Uninitialized variable wtf



  • While making an application I forgot to initialize an integer. Printing it out it gave me:

     

    Number of different ISO_639_language_codes found in RMF(freq: baadf00d)

     it enlightened my day :D



  • Uninitialized memory on IBM RS6000s used to be set to 0xdeadbeef.
    Still true???



  • @Rick said:

    Uninitialized memory on IBM RS6000s used to be set to 0xdeadbeef.
    Still true???
     

    Don't know about that, but we use it.  You'll occasionally hear things around here like, "Whoops, got a deadbeef error..."

    Mind you, my favorite along those lines is 0xDECAFBAD.



  • ircu sets pointers to 0xDEADBEEF when we free memory the memory they were pointing at.

     



  • Funny values for uninitialized pointers make it obvious they were uninitailized when errors happen, but then, don't NULL's do that too?  You can actually check for NULL's, and 0xDEADBEEF may actually be a valid address in some situations.



  • @Corona688 said:

    Funny values for uninitialized pointers make it obvious they were uninitailized when errors happen, but then, don't NULL's do that too?  You can actually check for NULL's, and 0xDEADBEEF may actually be a valid address in some situations.
     

    True, but if you're not committed to nulling the memory in release mode, it's hard to distinguish properly initialized values from erroneously uninitialized ones.  This might be a problem if you use something like STL::vector, setting capacity and then using another mechanism to initialize or recycle values. 



  • @Corona688 said:

    Funny values for uninitialized pointers make it obvious they were uninitailized when errors happen, but then, don't NULL's do that too?  You can actually check for NULL's, and 0xDEADBEEF may actually be a valid address in some situations.

    One argument I've heard for non-NULL values is that using an odd address will often cause a processor exception as soon as it's dereferenced, allowing you to see the error closer to where it was actually caused in many cases.

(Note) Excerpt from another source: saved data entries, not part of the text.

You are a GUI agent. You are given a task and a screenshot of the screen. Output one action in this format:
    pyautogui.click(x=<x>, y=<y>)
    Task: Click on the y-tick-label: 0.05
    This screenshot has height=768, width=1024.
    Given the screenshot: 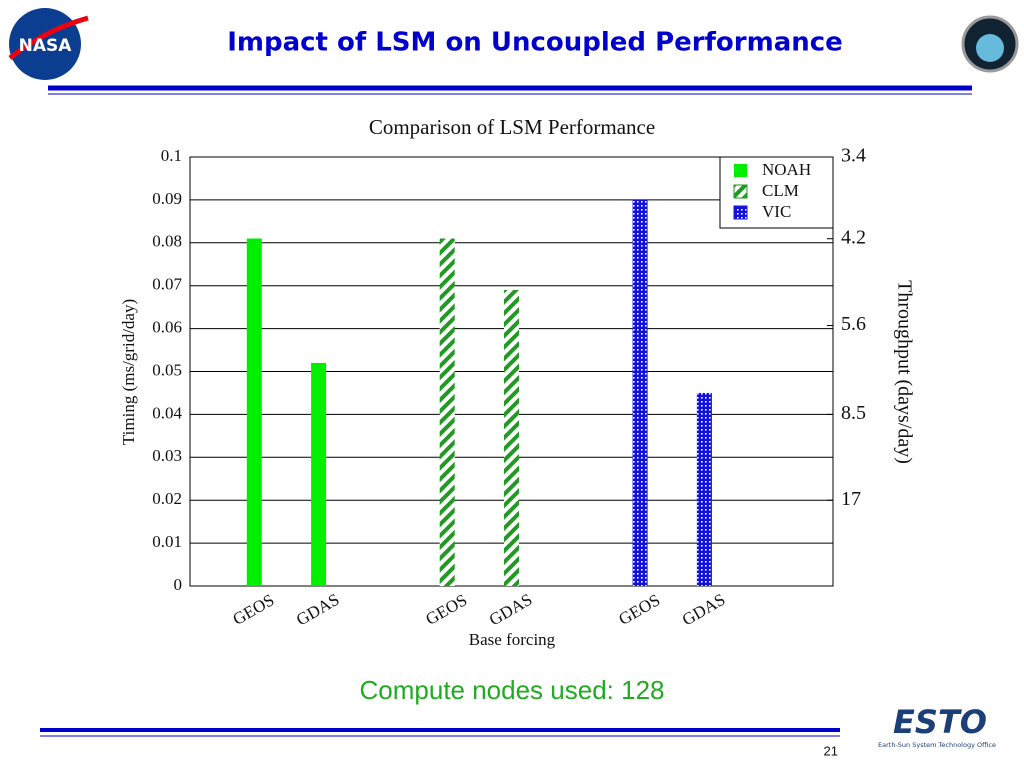 What is the action you would take?
    pyautogui.click(x=167, y=370)
    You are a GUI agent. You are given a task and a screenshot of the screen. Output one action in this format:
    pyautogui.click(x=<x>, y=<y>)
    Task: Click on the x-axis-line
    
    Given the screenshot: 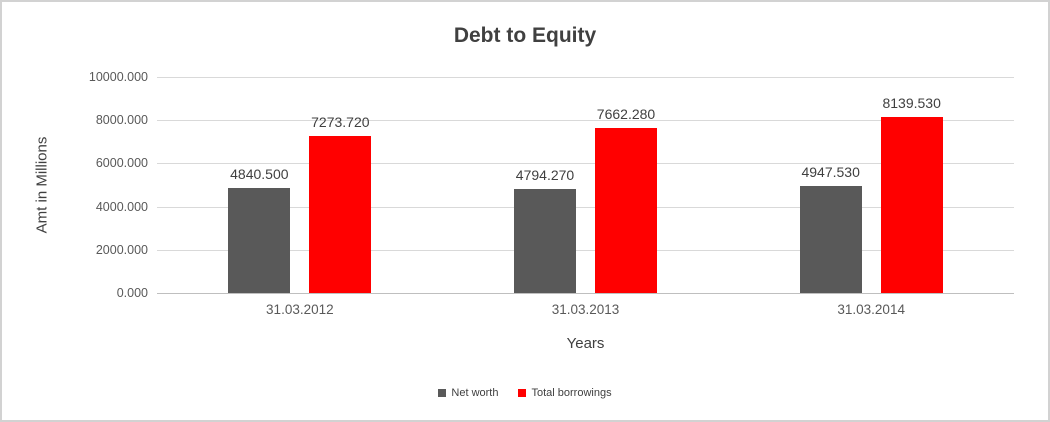 What is the action you would take?
    pyautogui.click(x=586, y=294)
    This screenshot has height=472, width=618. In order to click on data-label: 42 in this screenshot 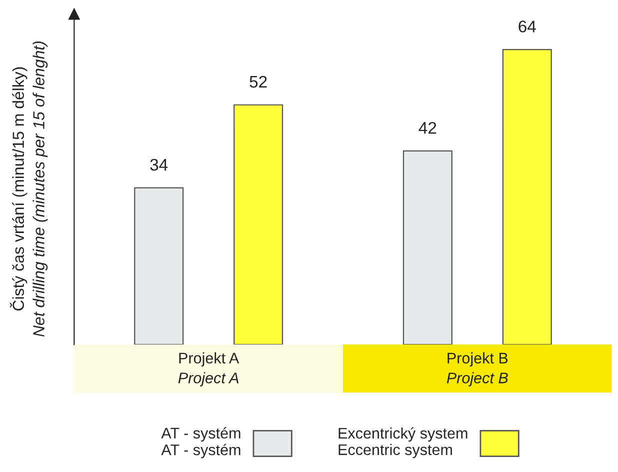, I will do `click(427, 128)`.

It's probably less of an issues these days where we have protected memory and the entire first kilobyte of memory can be set to unreadable and unwritable, but that wasn't always the case. Old habits die hard.



  • I've always been a fan of 0xD06FECE5 myself.



  • @dcardani said:

    One argument I've heard for non-NULL values is that using an odd address will
    often cause a processor exception as soon as it's dereferenced

    IIRC, not on x86.



  • @dcardani said:

    @Corona688 said:

    Funny values for uninitialized pointers make it obvious they were uninitailized when errors happen, but then, don't NULL's do that too?  You can actually check for NULL's, and 0xDEADBEEF may actually be a valid address in some situations.

    One argument I've heard for non-NULL values is that using an odd address will often cause a processor exception as soon as it's dereferenced, allowing you to see the error closer to where it was actually caused in many cases.

    x86 allows non-aligned access to any memory address. On the other hand, in protected mode, write access to memory address 0 by a user-mode program is always an exception, and read access may be an exception.